(DIRECTIONS FOR THIS TASK): Exactly as they stand, set down the following records once more.

•••

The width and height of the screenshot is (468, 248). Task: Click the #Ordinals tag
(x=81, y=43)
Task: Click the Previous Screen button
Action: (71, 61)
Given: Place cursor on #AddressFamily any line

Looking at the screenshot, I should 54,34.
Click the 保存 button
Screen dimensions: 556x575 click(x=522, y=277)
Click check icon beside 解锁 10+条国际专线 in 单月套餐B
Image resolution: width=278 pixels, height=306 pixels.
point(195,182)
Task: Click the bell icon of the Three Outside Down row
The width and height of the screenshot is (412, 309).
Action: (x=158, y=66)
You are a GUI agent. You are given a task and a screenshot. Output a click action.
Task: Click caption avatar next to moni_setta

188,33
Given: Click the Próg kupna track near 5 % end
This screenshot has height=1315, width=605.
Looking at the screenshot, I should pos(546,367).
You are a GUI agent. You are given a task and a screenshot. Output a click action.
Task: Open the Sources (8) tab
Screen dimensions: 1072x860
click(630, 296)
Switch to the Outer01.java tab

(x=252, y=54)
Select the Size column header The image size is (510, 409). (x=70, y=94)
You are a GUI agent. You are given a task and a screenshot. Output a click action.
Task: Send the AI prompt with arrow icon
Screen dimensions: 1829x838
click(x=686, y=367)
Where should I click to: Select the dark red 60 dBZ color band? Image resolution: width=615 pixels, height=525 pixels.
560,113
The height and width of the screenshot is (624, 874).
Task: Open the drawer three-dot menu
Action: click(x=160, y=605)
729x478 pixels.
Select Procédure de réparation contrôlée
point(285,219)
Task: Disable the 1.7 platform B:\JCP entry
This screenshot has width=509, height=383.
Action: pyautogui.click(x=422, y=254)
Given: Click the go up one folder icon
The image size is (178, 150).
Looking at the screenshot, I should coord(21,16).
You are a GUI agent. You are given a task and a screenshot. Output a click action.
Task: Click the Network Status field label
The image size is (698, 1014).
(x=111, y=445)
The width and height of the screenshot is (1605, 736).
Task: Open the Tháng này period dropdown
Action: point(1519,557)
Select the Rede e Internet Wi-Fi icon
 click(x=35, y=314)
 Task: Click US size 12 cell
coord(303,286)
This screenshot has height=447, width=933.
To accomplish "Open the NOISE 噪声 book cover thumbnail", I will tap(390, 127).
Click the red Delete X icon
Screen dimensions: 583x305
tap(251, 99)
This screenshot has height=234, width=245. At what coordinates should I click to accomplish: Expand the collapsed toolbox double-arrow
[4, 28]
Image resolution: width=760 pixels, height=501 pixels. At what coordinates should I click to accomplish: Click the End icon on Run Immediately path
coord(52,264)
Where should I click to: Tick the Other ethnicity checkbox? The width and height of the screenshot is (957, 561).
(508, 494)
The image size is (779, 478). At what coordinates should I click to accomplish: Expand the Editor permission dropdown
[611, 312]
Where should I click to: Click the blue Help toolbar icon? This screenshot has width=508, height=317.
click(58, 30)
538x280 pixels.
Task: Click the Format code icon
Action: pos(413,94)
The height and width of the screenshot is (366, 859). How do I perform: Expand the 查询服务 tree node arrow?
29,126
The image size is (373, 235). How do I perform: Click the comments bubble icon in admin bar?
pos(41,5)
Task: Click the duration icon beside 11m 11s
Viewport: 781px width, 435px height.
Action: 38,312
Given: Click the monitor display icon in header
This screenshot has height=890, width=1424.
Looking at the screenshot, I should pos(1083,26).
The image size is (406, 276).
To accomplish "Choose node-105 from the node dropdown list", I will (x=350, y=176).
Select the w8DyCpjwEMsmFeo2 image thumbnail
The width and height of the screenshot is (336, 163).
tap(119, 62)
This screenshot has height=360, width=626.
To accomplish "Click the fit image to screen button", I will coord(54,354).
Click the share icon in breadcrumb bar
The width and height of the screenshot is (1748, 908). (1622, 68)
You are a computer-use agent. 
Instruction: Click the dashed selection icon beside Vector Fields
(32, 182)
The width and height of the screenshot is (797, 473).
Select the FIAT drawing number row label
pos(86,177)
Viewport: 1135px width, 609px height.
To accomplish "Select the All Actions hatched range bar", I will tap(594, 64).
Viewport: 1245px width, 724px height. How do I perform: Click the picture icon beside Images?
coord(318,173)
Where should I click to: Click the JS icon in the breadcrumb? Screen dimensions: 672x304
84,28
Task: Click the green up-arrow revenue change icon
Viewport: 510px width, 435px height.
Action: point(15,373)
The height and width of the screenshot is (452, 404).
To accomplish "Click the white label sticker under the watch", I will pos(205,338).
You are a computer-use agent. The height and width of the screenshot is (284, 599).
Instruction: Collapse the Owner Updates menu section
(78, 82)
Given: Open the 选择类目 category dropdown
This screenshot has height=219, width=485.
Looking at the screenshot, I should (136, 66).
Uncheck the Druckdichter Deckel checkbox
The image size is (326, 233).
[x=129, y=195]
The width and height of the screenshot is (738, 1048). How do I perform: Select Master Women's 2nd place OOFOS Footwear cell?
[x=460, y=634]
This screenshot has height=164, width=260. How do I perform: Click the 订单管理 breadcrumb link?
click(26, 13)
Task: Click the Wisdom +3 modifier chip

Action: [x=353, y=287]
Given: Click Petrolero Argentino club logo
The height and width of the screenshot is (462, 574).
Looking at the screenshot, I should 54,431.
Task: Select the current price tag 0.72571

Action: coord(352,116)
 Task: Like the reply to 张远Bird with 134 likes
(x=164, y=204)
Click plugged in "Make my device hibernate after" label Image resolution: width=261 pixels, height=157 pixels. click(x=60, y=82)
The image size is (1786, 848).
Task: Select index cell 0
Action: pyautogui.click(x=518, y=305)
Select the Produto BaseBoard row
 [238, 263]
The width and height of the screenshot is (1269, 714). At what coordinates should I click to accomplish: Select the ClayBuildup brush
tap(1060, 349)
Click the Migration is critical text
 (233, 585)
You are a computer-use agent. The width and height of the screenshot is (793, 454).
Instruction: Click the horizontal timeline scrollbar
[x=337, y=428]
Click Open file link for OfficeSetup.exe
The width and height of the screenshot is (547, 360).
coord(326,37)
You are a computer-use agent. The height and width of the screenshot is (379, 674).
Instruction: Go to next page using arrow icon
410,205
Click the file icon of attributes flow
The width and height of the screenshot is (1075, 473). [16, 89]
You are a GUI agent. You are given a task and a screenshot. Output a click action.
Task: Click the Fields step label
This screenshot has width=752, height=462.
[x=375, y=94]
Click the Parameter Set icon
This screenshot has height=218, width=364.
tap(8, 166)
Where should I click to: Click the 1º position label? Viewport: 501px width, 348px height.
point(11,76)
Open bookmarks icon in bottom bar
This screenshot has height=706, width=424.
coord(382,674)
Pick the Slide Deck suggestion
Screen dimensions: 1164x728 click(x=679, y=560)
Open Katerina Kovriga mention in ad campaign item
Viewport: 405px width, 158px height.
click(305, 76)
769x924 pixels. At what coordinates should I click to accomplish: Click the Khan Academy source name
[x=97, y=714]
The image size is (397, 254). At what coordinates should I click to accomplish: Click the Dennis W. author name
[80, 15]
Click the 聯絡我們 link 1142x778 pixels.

•••

(EXERCISE SOLUTION):
The width and height of the screenshot is (468, 248). Task: Click the #Ordinals tag
(x=81, y=43)
Task: Click the Previous Screen button
Action: (71, 61)
Given: Place cursor on #AddressFamily any line

Looking at the screenshot, I should 54,34.
Click the 保存 button
Screen dimensions: 556x575 click(x=522, y=277)
Click check icon beside 解锁 10+条国际专线 in 单月套餐B
Image resolution: width=278 pixels, height=306 pixels.
point(195,182)
Task: Click the bell icon of the Three Outside Down row
The width and height of the screenshot is (412, 309).
Action: (x=158, y=66)
You are a GUI agent. You are given a task and a screenshot. Output a click action.
Task: Click caption avatar next to moni_setta

188,33
Given: Click the Próg kupna track near 5 % end
This screenshot has height=1315, width=605.
Looking at the screenshot, I should pos(546,367).
You are a GUI agent. You are given a task and a screenshot. Output a click action.
Task: Open the Sources (8) tab
Screen dimensions: 1072x860
click(630, 296)
Switch to the Outer01.java tab

(x=252, y=54)
Select the Size column header The image size is (510, 409). (x=70, y=94)
You are a GUI agent. You are given a task and a screenshot. Output a click action.
Task: Send the AI prompt with arrow icon
Screen dimensions: 1829x838
click(x=686, y=367)
Where should I click to: Select the dark red 60 dBZ color band? Image resolution: width=615 pixels, height=525 pixels.
560,113
The height and width of the screenshot is (624, 874).
Task: Open the drawer three-dot menu
Action: click(x=160, y=605)
729x478 pixels.
Select Procédure de réparation contrôlée
point(285,219)
Task: Disable the 1.7 platform B:\JCP entry
This screenshot has width=509, height=383.
Action: pyautogui.click(x=422, y=254)
Given: Click the go up one folder icon
The image size is (178, 150).
Looking at the screenshot, I should coord(21,16).
You are a GUI agent. You are given a task and a screenshot. Output a click action.
Task: Click the Network Status field label
The image size is (698, 1014).
(x=111, y=445)
The width and height of the screenshot is (1605, 736).
Task: Open the Tháng này period dropdown
Action: point(1519,557)
Select the Rede e Internet Wi-Fi icon
 click(x=35, y=314)
 Task: Click US size 12 cell
coord(303,286)
This screenshot has height=447, width=933.
To accomplish "Open the NOISE 噪声 book cover thumbnail", I will tap(390, 127).
Click the red Delete X icon
Screen dimensions: 583x305
tap(251, 99)
This screenshot has height=234, width=245. At what coordinates should I click to accomplish: Expand the collapsed toolbox double-arrow
[4, 28]
Image resolution: width=760 pixels, height=501 pixels. At what coordinates should I click to accomplish: Click the End icon on Run Immediately path
coord(52,264)
Where should I click to: Tick the Other ethnicity checkbox? The width and height of the screenshot is (957, 561).
(508, 494)
The image size is (779, 478). At what coordinates should I click to accomplish: Expand the Editor permission dropdown
[611, 312]
Where should I click to: Click the blue Help toolbar icon? This screenshot has width=508, height=317.
click(58, 30)
538x280 pixels.
Task: Click the Format code icon
Action: pos(413,94)
The height and width of the screenshot is (366, 859). How do I perform: Expand the 查询服务 tree node arrow?
29,126
The image size is (373, 235). How do I perform: Click the comments bubble icon in admin bar?
pos(41,5)
Task: Click the duration icon beside 11m 11s
Viewport: 781px width, 435px height.
Action: 38,312
Given: Click the monitor display icon in header
This screenshot has height=890, width=1424.
Looking at the screenshot, I should pos(1083,26).
The image size is (406, 276).
To accomplish "Choose node-105 from the node dropdown list", I will (x=350, y=176).
Select the w8DyCpjwEMsmFeo2 image thumbnail
The width and height of the screenshot is (336, 163).
tap(119, 62)
This screenshot has height=360, width=626.
To accomplish "Click the fit image to screen button", I will coord(54,354).
Click the share icon in breadcrumb bar
The width and height of the screenshot is (1748, 908). (1622, 68)
You are a computer-use agent. 
Instruction: Click the dashed selection icon beside Vector Fields
(32, 182)
The width and height of the screenshot is (797, 473).
Select the FIAT drawing number row label
pos(86,177)
Viewport: 1135px width, 609px height.
To accomplish "Select the All Actions hatched range bar", I will tap(594, 64).
Viewport: 1245px width, 724px height. How do I perform: Click the picture icon beside Images?
coord(318,173)
Where should I click to: Click the JS icon in the breadcrumb? Screen dimensions: 672x304
84,28
Task: Click the green up-arrow revenue change icon
Viewport: 510px width, 435px height.
Action: point(15,373)
The height and width of the screenshot is (452, 404).
To accomplish "Click the white label sticker under the watch", I will pos(205,338).
You are a computer-use agent. The height and width of the screenshot is (284, 599).
Instruction: Collapse the Owner Updates menu section
(78, 82)
Given: Open the 选择类目 category dropdown
This screenshot has height=219, width=485.
Looking at the screenshot, I should (136, 66).
Uncheck the Druckdichter Deckel checkbox
The image size is (326, 233).
[x=129, y=195]
The width and height of the screenshot is (738, 1048). How do I perform: Select Master Women's 2nd place OOFOS Footwear cell?
[x=460, y=634]
This screenshot has height=164, width=260. How do I perform: Click the 订单管理 breadcrumb link?
click(26, 13)
Task: Click the Wisdom +3 modifier chip

Action: [x=353, y=287]
Given: Click Petrolero Argentino club logo
The height and width of the screenshot is (462, 574).
Looking at the screenshot, I should 54,431.
Task: Select the current price tag 0.72571

Action: coord(352,116)
 Task: Like the reply to 张远Bird with 134 likes
(x=164, y=204)
Click plugged in "Make my device hibernate after" label Image resolution: width=261 pixels, height=157 pixels. click(x=60, y=82)
The image size is (1786, 848).
Task: Select index cell 0
Action: pyautogui.click(x=518, y=305)
Select the Produto BaseBoard row
 [238, 263]
The width and height of the screenshot is (1269, 714). At what coordinates should I click to accomplish: Select the ClayBuildup brush
tap(1060, 349)
Click the Migration is critical text
 (233, 585)
You are a computer-use agent. The width and height of the screenshot is (793, 454).
Instruction: Click the horizontal timeline scrollbar
[x=337, y=428]
Click Open file link for OfficeSetup.exe
The width and height of the screenshot is (547, 360).
coord(326,37)
You are a computer-use agent. The height and width of the screenshot is (379, 674).
Instruction: Go to next page using arrow icon
410,205
Click the file icon of attributes flow
The width and height of the screenshot is (1075, 473). [16, 89]
You are a GUI agent. You are given a task and a screenshot. Output a click action.
Task: Click the Fields step label
This screenshot has width=752, height=462.
[x=375, y=94]
Click the Parameter Set icon
This screenshot has height=218, width=364.
tap(8, 166)
Where should I click to: Click the 1º position label? Viewport: 501px width, 348px height.
point(11,76)
Open bookmarks icon in bottom bar
This screenshot has height=706, width=424.
coord(382,674)
Pick the Slide Deck suggestion
Screen dimensions: 1164x728 click(x=679, y=560)
Open Katerina Kovriga mention in ad campaign item
Viewport: 405px width, 158px height.
click(305, 76)
769x924 pixels. At what coordinates should I click to accomplish: Click the Khan Academy source name
[x=97, y=714]
The image size is (397, 254). At what coordinates should I click to accomplish: Click the Dennis W. author name
[80, 15]
Click the 聯絡我們 link 1142x778 pixels.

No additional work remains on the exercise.